Gradient flows for empirical Bayes in high-dimensional linear models

TL;DR

This paper develops a gradient flow framework for empirical Bayes estimation in high-dimensional linear models, introducing a Langevin dynamics-based algorithm with proven consistency and convergence properties.

Contribution

It introduces a novel gradient flow approach for empirical Bayes in complex linear models, including a Langevin dynamics algorithm with theoretical guarantees.

Findings

Proves consistency of the NPMLE in high dimensions.

Establishes a uniform log-Sobolev inequality for Langevin mixing.

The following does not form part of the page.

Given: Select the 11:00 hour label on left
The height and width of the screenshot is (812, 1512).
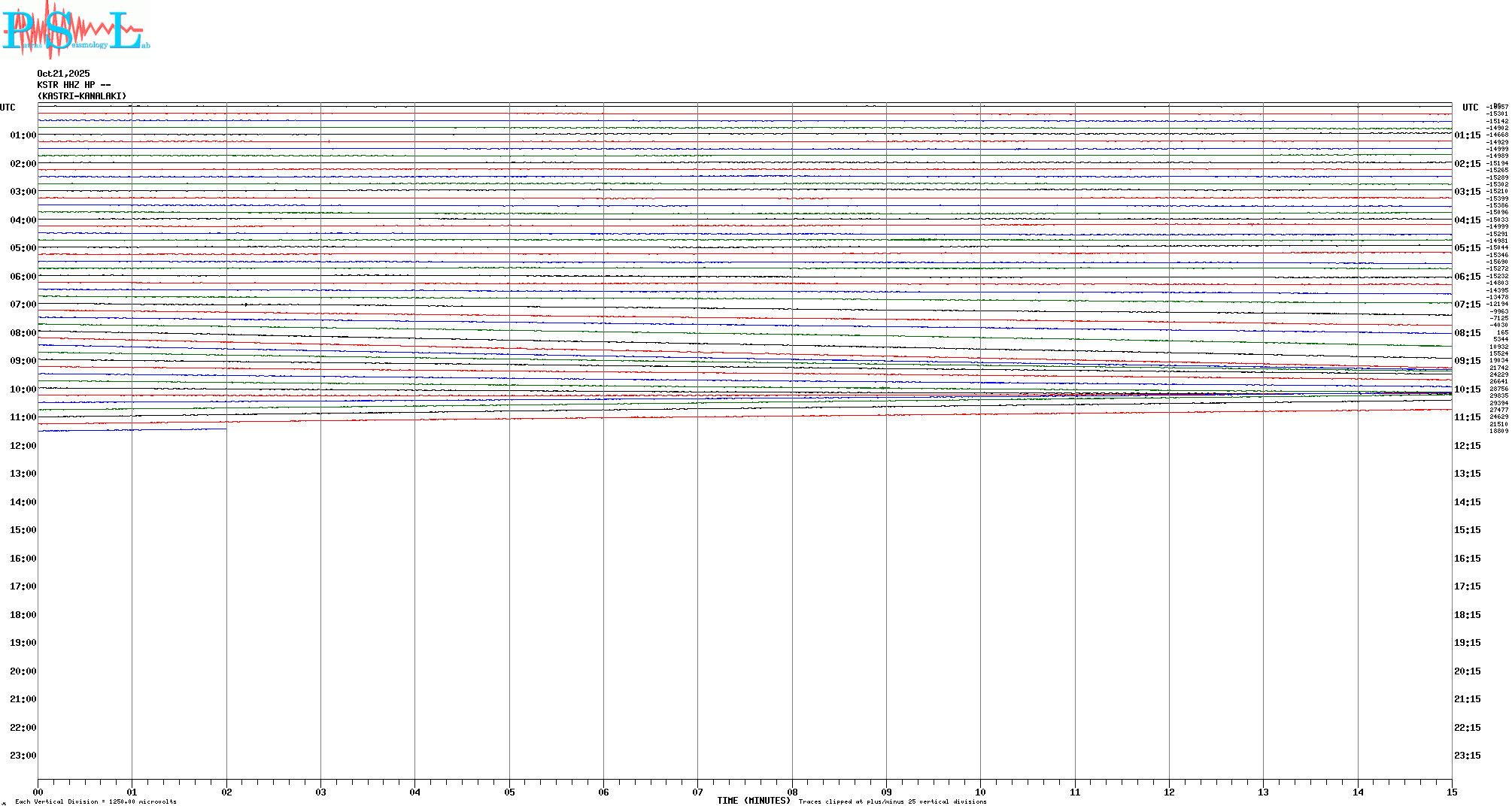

Shows polynomial-time convergence of the gradient flow to a near-NPMLE.

Abstract

Empirical Bayes provides a powerful approach to learning and adapting to latent structure in data. Theory and algorithms for empirical Bayes have a rich literature for sequence models, but are less understood in settings where latent variables and data interact through more complex designs. In this work, we study empirical Bayes estimation of an i.i.d. prior in Bayesian linear models, via the nonparametric maximum likelihood estimator (NPMLE). We introduce and study a system of gradient flow equations for optimizing the marginal log-likelihood, jointly over the prior and posterior measures in its Gibbs variational representation using a smoothed reparametrization of the regression coefficients. A diffusion-based implementation yields a Langevin dynamics MCEM algorithm, where the prior law evolves continuously over time to optimize a sequence-model log-likelihood defined by the coordinates of the current Langevin iterate. We show consistency of the NPMLE as $n, p \rightarrow \infty$ under mild conditions, including settings of random sub-Gaussian designs when $n \asymp p$. In high noise, we prove a uniform log-Sobolev inequality for the mixing of Langevin dynamics, for possibly misspecified priors and non-log-concave posteriors. We then establish polynomial-time convergence of the joint gradient flow to a near-NPMLE if the marginal negative log-likelihood is convex in a sub-level set of the initialization.